By Dirk Fletcher, Department Chairman of the Photography Programs
A couple weeks ago the students in my Modern Alternative Practices class tested a photo technique that we have been wanting to try for some time. The goal is to (safely) create an image of a car that appears to be screaming through the screen.
The technique we used is pretty straight forward, we mounted the camera to an arm or boom and then using large Manfrotto suction cup mounts we positioned the boom with the camera hanging 6-8 feet away from the car. Then contrary to what most people think, we gently rolled the car without the engine running. This kept the vibrations down to a minimum and allowed us to vary the amount of blur by simply adjusting the shutter speed. This let us control the amount of ‘speed’ the final image had.
We found exposures between 3 and 6 seconds to be the most effective in creating the most realistic looking background blurs. One thing that sped up the testing process was the use of the new Canon 6D with its diminutive size and Wi-Fi link it is perfectly suited for this task. By establishing a connection between my iPad and the camera, we controlled all the aspects of the camera remotely while viewing the results instantly on the iPad. While rolling the BMW down the garage ramp we made several adjustments to the shutter speed until we got the blur just where we wanted it.
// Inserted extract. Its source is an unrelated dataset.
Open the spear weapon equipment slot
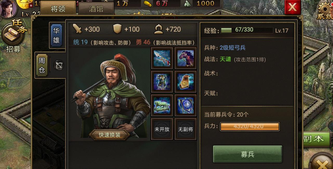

Ironically, if there is too much blur the image looses a good deal of realism and looks overly Photoshop-ed. Speaking of Photoshop, it is fantastic having Photoshop Artist and professional retoucher Tim Arroyo on faculty.
Once we got the images where we liked them, we turned the files over to Tim who removed the pipework and did some clean up and color correction on the images.
If you are interested in seeing the final result, stop by Harrington during the month of August to see some amazing 40×60 inch prints of these images on display in the Barbara Marks Gallery.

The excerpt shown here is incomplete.